Excerpted records
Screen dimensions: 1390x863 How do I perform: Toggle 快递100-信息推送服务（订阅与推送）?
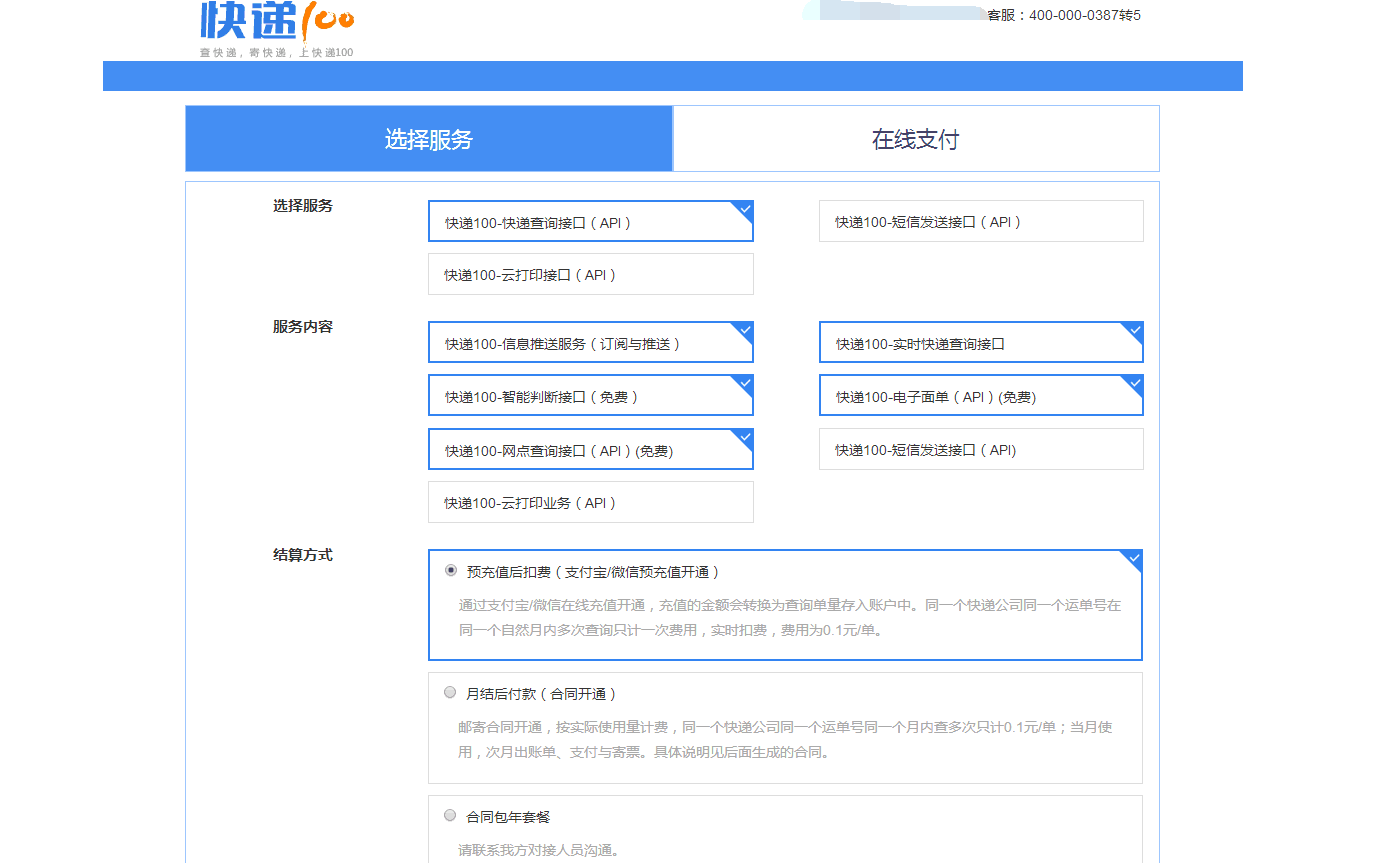pyautogui.click(x=590, y=343)
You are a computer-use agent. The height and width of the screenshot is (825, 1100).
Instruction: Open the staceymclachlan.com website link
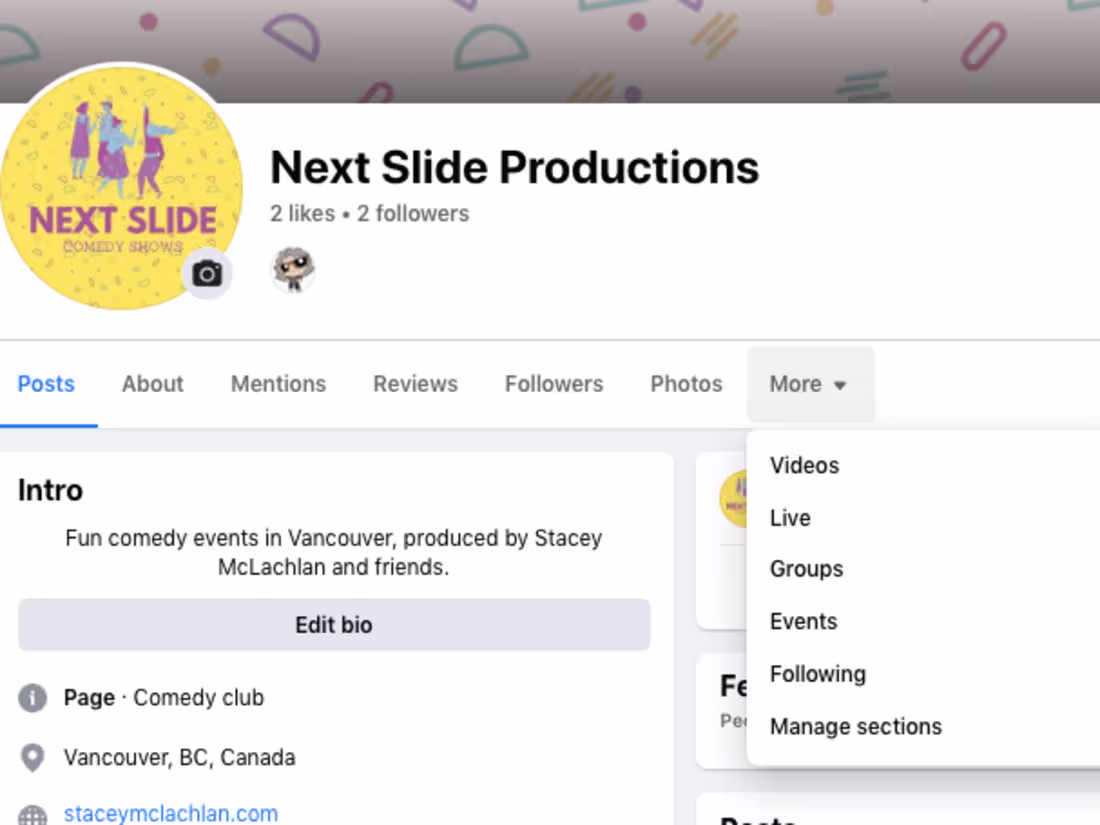coord(170,813)
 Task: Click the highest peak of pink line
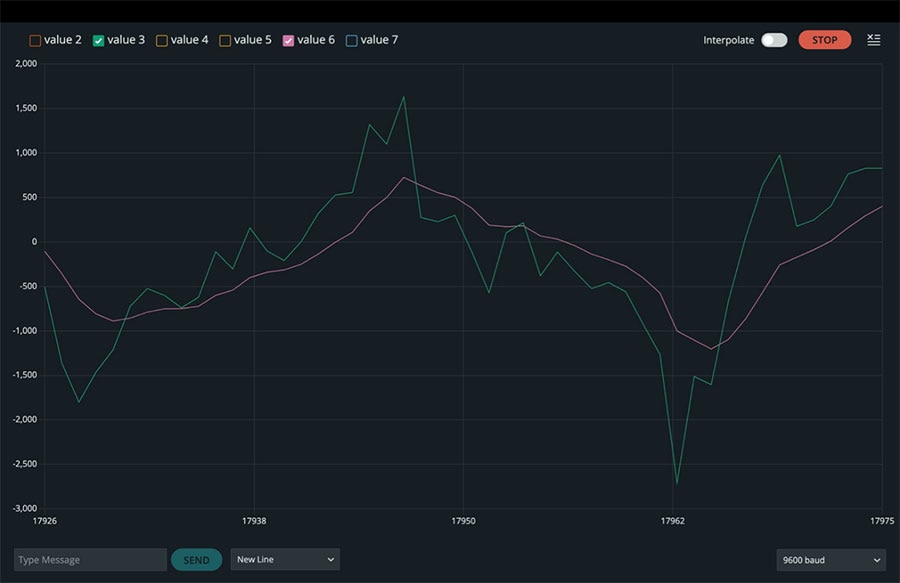tap(403, 177)
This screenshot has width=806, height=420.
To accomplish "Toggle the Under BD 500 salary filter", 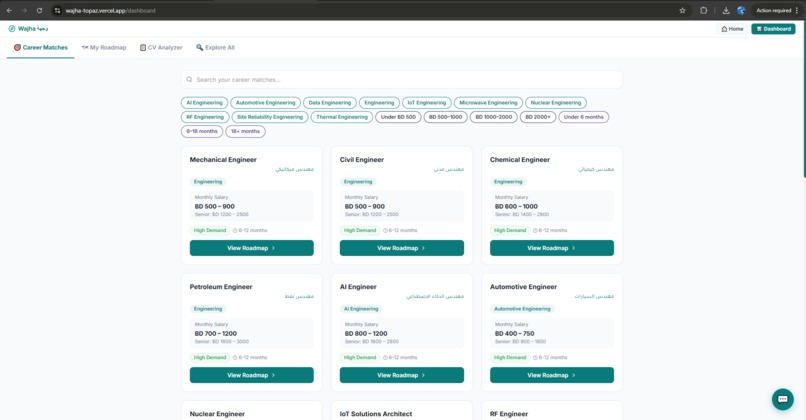I will click(x=398, y=117).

The problem
Without the pictures, copy the entries from their first line through the line containing "This screenshot has width=806, height=420.", and only those lines.

Answer section
Screen dimensions: 1390x863 How do I perform: Toggle 快递100-信息推送服务（订阅与推送）?
pyautogui.click(x=590, y=343)
You are a computer-use agent. The height and width of the screenshot is (825, 1100).
Instruction: Open the staceymclachlan.com website link
coord(170,813)
 Task: Click the highest peak of pink line
tap(403, 177)
This screenshot has width=806, height=420.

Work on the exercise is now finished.